We speculate that the reason for this is that rewards are currently high enough to attract capital, but this capital is bottlenecked by the necessity to have exposure to KEEP, run offchain nodes, have enough capital to offset the high upfront costs and handle the risk involved with it. If that’s true, it would mean that currently rewards are overpaying and they could be decreased up to a point without a decrease in locked capital.
Allocation for v2
If we assume the conservative estimate that v2 will launch by the end of 2021 (we’ve seen estimates for Q3 thrown around but let’s take a cautious approach and assume a later date) and we follow the current stakedrop distribution with the assumption that random beacon rewards won’t be restarted before the v2 launch, we’d get that by the end of the year we’ll have already spent 164M, 82% of the total rewards, so only 36M will be usable to incentivize v2.
By then there will be 556M of KEEP on the market (including the ones owned by the SEZC) so if we were to assume that 50% (average for other L1 staking protocols) of those will be staked, stakers would get ~6.6% APY if those were to be distributed over 2 years (9% if distributed until the end of the original stakedrop). This is clearly a really low amount, as even eth2 staking, which is significantly less risky, currently offers >8%, and it also represents a heavy cut from the current ~55% APYs.
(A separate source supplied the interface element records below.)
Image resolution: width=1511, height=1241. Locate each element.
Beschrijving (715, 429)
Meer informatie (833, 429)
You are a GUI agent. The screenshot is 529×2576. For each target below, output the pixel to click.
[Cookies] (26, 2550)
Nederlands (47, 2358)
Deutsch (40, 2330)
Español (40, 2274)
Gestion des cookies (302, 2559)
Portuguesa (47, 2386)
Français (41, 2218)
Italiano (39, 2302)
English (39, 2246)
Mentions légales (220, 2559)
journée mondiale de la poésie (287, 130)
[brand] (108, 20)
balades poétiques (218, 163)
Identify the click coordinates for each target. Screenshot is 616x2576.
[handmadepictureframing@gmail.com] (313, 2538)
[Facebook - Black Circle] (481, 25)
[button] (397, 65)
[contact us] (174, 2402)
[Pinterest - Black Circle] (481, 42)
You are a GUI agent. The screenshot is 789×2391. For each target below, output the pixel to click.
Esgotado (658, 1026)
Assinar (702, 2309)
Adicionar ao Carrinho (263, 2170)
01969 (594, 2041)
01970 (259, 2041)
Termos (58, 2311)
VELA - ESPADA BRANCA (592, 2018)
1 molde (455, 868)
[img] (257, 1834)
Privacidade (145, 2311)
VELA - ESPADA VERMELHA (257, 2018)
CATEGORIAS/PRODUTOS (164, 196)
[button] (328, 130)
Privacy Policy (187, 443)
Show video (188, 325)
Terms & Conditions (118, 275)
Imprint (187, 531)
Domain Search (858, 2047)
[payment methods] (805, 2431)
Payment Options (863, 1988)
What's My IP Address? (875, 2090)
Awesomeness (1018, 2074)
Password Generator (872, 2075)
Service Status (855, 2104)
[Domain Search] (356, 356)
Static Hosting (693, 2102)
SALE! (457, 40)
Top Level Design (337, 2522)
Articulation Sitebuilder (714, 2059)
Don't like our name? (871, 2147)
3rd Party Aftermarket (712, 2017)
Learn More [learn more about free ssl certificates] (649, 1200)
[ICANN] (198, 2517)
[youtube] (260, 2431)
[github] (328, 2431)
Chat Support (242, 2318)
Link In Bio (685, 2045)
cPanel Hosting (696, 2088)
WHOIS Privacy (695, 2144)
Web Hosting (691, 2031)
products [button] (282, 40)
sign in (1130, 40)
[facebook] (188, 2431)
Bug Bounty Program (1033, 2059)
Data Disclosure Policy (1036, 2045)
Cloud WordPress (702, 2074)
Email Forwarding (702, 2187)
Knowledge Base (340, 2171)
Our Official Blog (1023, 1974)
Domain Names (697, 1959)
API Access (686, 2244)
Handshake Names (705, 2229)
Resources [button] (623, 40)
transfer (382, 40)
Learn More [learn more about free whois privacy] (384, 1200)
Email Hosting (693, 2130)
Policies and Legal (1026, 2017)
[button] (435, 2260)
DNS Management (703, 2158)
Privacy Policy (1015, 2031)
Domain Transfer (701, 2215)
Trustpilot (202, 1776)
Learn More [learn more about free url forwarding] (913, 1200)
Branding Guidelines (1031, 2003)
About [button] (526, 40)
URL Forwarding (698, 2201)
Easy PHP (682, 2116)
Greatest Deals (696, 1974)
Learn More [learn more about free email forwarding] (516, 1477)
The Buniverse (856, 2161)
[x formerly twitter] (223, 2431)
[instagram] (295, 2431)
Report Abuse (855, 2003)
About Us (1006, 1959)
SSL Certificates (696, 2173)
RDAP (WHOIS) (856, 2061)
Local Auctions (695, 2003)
Here’s a comparison with other L1 staking protocols, in order to get an approximate idea of how much APY would be needed:
|Protocol||Requires running a node||Lockup||APY||Participation (total staked)|
|Keep v2||Yes||3 months||Unknown yet||Unknown yet|
|Cosmos||No (delegation)||21 days||10%||65%|
|Polkadot||No (delegation)||28 days||13%||58%|
|Dash||Yes (although it’s possible to lend to masternodes ~= delegation)||none||6%||48%|
Seeing how Keep requires running a node and makes stakers more illiquid (higher lockup), if we want to achieve a high staking participation we believe the APY should be >10%.
We compare the amount of locked ETH against rewards in USD instead of in KEEP because a rational actor would act based only on the USD value. If he believes that KEEP will appreciate but another farm offers higher APY on ETH then the logical thing to do is to farm there and sell those rewards for KEEP.